-------- PROVIDED ENTRIES

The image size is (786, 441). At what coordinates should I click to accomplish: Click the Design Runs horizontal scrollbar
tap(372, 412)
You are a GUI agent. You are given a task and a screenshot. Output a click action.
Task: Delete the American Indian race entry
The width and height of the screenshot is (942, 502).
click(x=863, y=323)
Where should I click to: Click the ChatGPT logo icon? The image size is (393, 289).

----------------
-------- PROVIDED ENTRIES

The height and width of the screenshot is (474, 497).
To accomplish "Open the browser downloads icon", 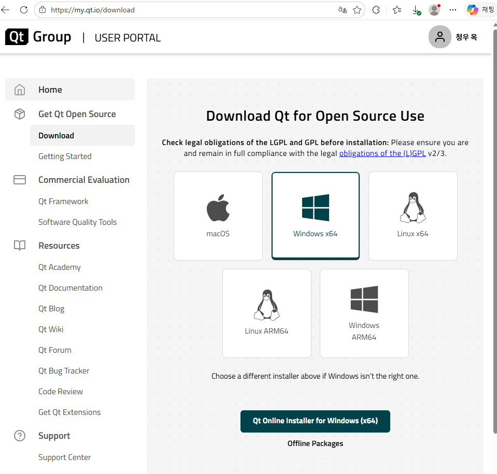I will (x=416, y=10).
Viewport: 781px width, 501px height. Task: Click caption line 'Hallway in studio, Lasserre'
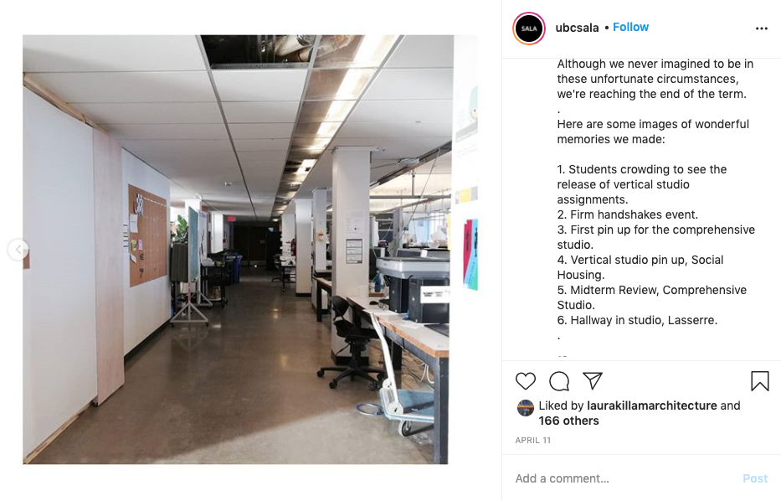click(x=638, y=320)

----------------

WORK REQUEST:
What is needed is an exact copy of the lines above, from the one containing "The image size is (786, 441)." through the one containing "Where should I", with nothing added.

PROBLEM SOLUTION:
The image size is (786, 441). At what coordinates should I click to accomplish: Click the Design Runs horizontal scrollbar
tap(372, 412)
You are a GUI agent. You are given a task and a screenshot. Output a click action.
Task: Delete the American Indian race entry
The width and height of the screenshot is (942, 502).
click(x=863, y=323)
Where should I click to: Click the ChatGPT logo icon? The image size is (393, 289).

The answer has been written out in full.